- [Stated goal]:
Copy every line in the data below that contains the string "menu". Matching is case-sensitive.

- [Record list]:
--------

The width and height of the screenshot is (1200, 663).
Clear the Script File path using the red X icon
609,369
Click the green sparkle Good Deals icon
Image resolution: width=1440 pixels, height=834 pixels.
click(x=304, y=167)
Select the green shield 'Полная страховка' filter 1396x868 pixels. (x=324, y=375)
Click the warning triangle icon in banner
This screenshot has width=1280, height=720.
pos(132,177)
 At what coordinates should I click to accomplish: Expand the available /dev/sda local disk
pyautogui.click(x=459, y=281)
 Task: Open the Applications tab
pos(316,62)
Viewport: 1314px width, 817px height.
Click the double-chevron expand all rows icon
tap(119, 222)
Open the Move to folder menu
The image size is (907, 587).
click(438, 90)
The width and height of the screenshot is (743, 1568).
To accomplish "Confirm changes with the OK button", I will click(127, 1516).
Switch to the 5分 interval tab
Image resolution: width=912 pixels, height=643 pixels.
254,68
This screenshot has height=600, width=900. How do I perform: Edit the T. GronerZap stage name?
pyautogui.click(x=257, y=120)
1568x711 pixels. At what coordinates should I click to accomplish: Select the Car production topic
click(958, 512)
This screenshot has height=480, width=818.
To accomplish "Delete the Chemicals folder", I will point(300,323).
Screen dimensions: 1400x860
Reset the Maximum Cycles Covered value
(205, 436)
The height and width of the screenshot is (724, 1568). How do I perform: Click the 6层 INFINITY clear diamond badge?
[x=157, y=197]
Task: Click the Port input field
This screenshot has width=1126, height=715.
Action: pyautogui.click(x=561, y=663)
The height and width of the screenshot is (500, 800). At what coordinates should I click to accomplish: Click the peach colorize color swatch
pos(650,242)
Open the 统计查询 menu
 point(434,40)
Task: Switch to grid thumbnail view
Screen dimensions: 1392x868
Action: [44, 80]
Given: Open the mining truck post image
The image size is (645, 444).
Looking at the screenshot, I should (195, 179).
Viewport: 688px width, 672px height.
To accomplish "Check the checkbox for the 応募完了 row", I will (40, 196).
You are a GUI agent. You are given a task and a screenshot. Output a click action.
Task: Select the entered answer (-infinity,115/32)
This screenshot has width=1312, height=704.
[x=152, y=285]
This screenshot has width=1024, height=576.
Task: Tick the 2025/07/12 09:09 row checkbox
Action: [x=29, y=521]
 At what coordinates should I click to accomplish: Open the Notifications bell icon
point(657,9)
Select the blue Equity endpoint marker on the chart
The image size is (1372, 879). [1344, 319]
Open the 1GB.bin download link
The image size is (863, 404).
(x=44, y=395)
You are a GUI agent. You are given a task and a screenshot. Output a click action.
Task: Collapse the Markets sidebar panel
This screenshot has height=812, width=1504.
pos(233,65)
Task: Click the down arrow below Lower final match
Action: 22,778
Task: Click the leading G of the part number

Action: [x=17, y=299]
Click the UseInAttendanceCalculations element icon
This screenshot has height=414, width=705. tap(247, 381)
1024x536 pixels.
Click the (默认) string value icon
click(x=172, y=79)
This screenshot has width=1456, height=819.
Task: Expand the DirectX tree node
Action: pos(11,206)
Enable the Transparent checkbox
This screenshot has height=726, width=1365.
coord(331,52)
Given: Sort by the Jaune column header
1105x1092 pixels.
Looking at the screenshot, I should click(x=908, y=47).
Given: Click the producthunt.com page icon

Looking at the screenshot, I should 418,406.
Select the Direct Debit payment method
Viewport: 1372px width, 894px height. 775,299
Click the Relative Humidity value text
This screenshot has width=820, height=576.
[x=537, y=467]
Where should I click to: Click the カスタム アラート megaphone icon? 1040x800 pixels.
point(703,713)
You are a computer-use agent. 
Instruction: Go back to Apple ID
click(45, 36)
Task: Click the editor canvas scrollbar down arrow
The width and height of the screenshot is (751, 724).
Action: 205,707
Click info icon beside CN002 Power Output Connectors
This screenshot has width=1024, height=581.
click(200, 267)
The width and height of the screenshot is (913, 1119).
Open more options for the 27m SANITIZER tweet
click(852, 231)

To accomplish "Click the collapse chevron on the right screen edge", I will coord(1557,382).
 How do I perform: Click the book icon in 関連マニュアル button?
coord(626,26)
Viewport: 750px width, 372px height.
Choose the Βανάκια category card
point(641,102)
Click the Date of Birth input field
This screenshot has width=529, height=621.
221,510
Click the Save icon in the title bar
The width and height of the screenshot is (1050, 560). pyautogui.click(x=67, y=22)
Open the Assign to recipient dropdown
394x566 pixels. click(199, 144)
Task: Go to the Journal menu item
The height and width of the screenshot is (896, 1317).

--------

- [Task output]:
Open the Move to folder menu
Open the 统计查询 menu
Task: Go to the Journal menu item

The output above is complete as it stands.